A warehouse roof weighs cover board and rooftop traffic against the cost of any closure, then matches the assembly to acres of deck and a Greater Des Moines winter.
For a Polk County animal hospital, the roof turns on quiet access over kennels and exam rooms and a membrane that shrugs off the hail of a summer storm.
Over occupied guest rooms, hotel roofing weighs membrane field and rooftop traffic against the cost of disrupting a stay anywhere in Central Iowa.
From rooftop units to expansion joints and wall-to-roof transitions, a distribution-center roof carries constraints made sharper by ice damming at the drains.

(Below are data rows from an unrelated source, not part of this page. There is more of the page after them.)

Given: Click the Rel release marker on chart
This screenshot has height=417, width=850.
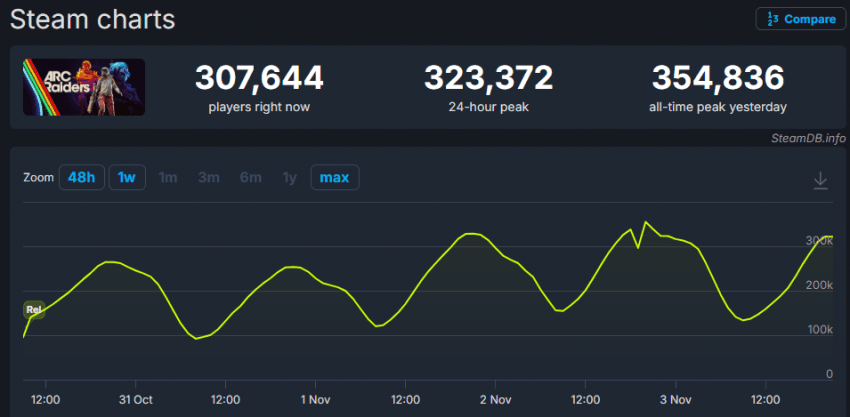Looking at the screenshot, I should point(34,310).
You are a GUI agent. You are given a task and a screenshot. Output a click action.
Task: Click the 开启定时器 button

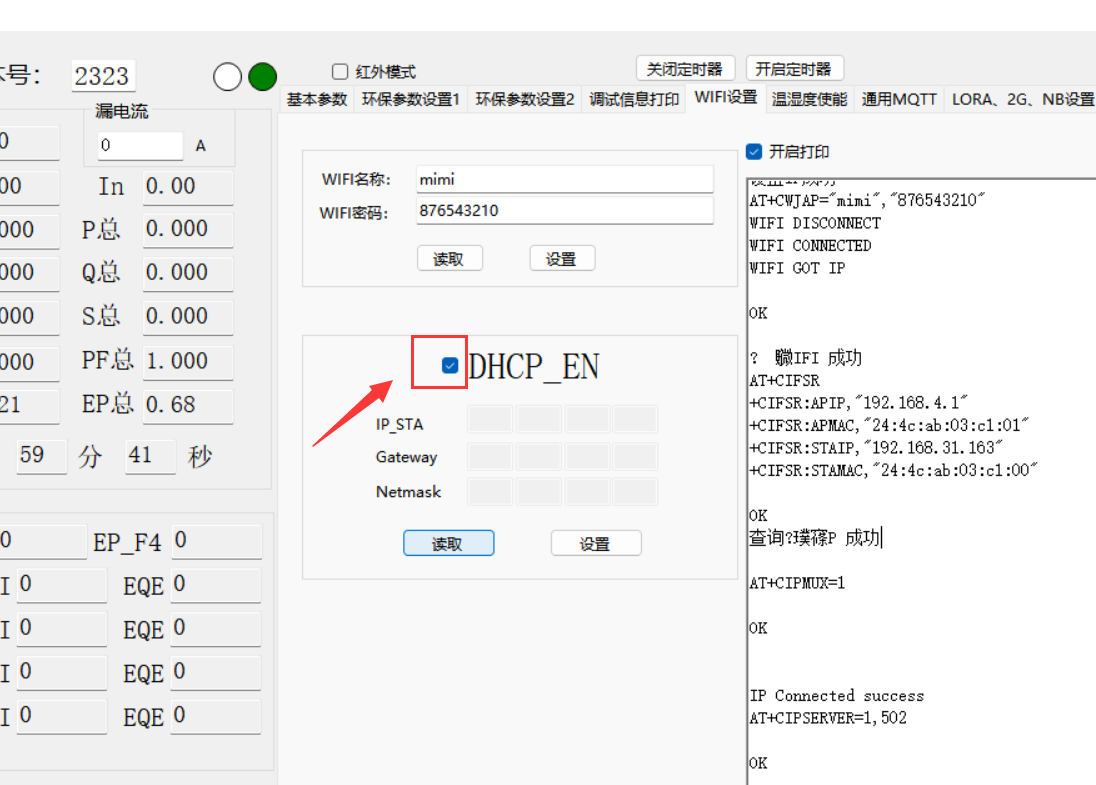coord(794,69)
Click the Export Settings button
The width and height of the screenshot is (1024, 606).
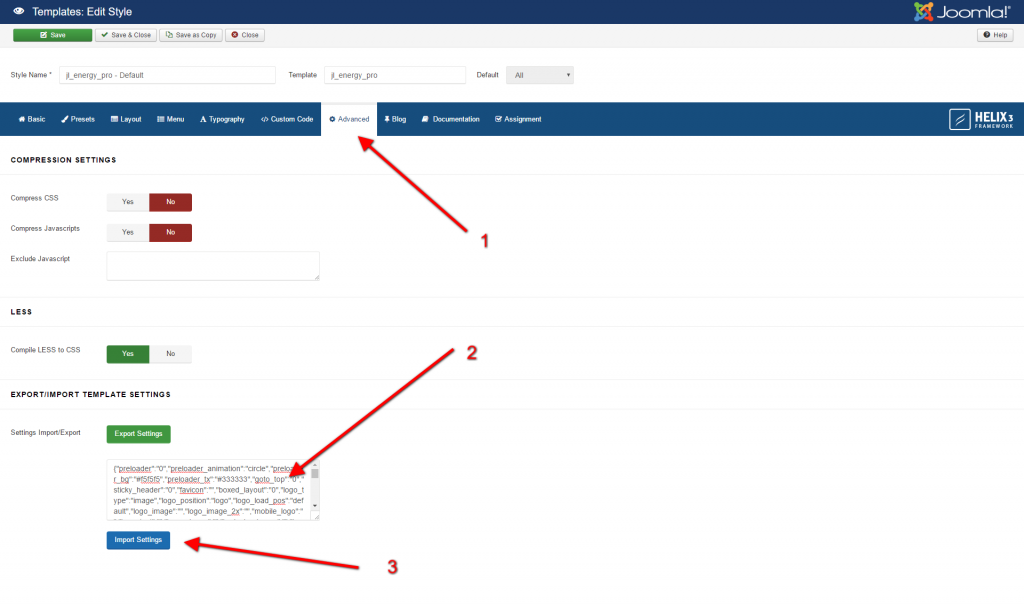[138, 433]
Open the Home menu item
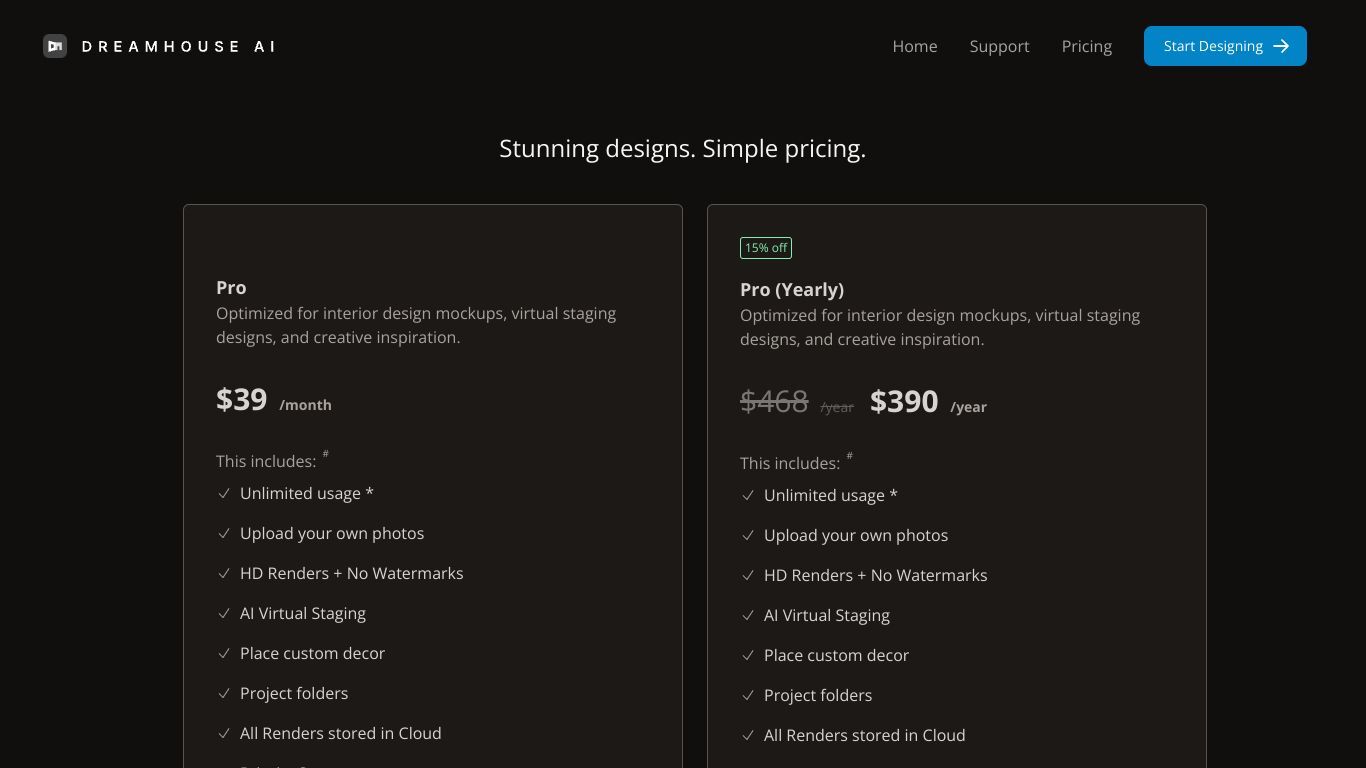The image size is (1366, 768). tap(915, 46)
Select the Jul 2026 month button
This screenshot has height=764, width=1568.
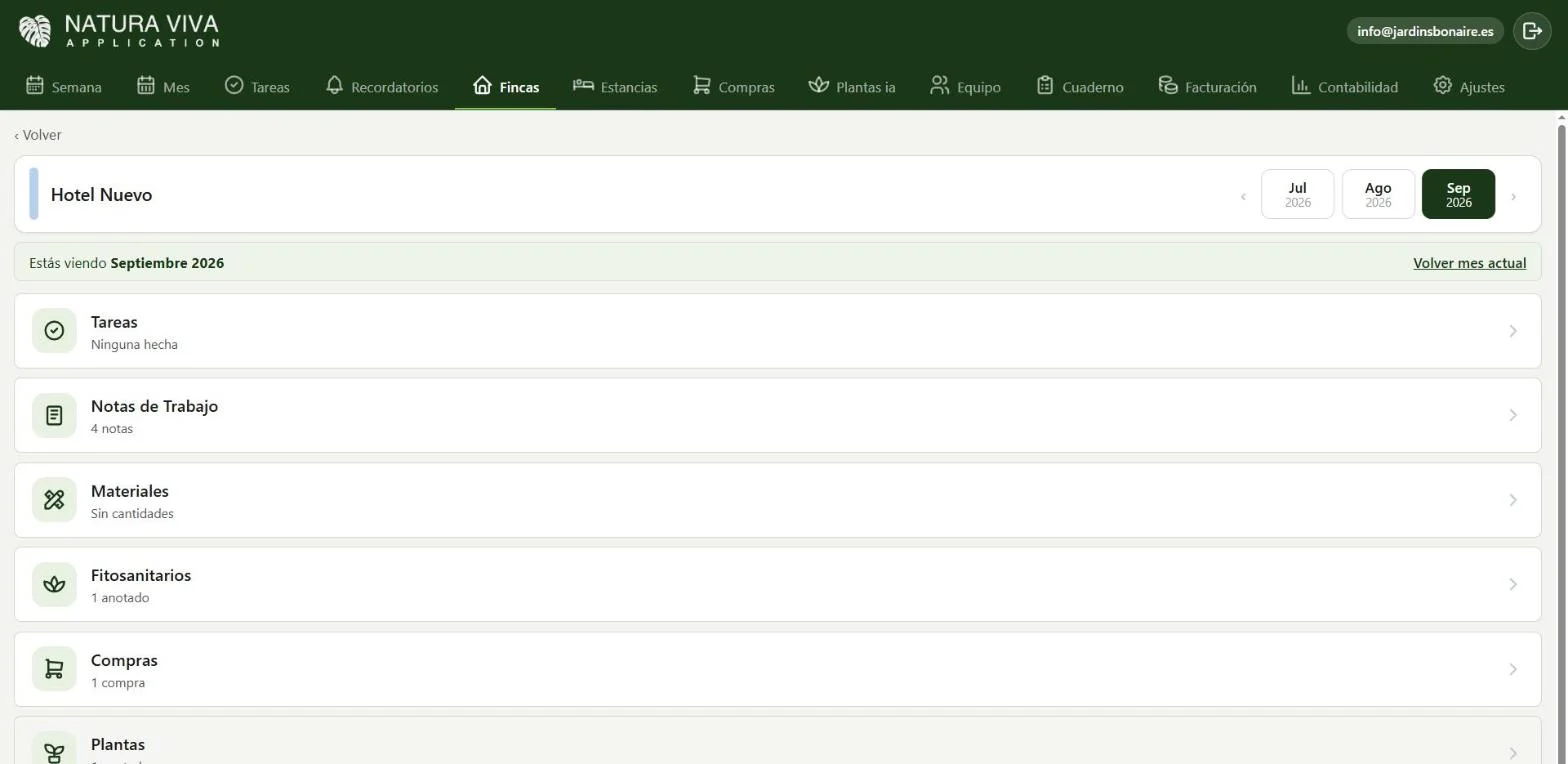[x=1297, y=194]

A museum roof protects irreplaceable collections, so the scope accounts for skylights and curbs long before winter snow loads can work them loose.
Long-span roofs and heavy rooftop HVAC make an entertainment complex demanding, and the scope is built to carry deep winter snow loads without interrupting the floor.
What complicates a plant roof is everything happening underneath, so we shield the production floor below while correcting what a season of snow keeps exposing above.
After a heavy snow season, a quick-service roof gets a temporary dry-in paired with a written punch list of the joints and transitions that still need permanent work.
Tearing a c-store roof back to the deck exposes the wet insulation and tired field welds that no surface patch in Central Iowa was ever going to fix.
Grease-laden exhaust and rooftop curbs make a standalone restaurant its own problem, especially under the post-thaw ponding that pools on a flat deck.
From rooftop units to base and counterflashing, self-storage roofing carries constraints made sharper by the spring storms that roll off the plains.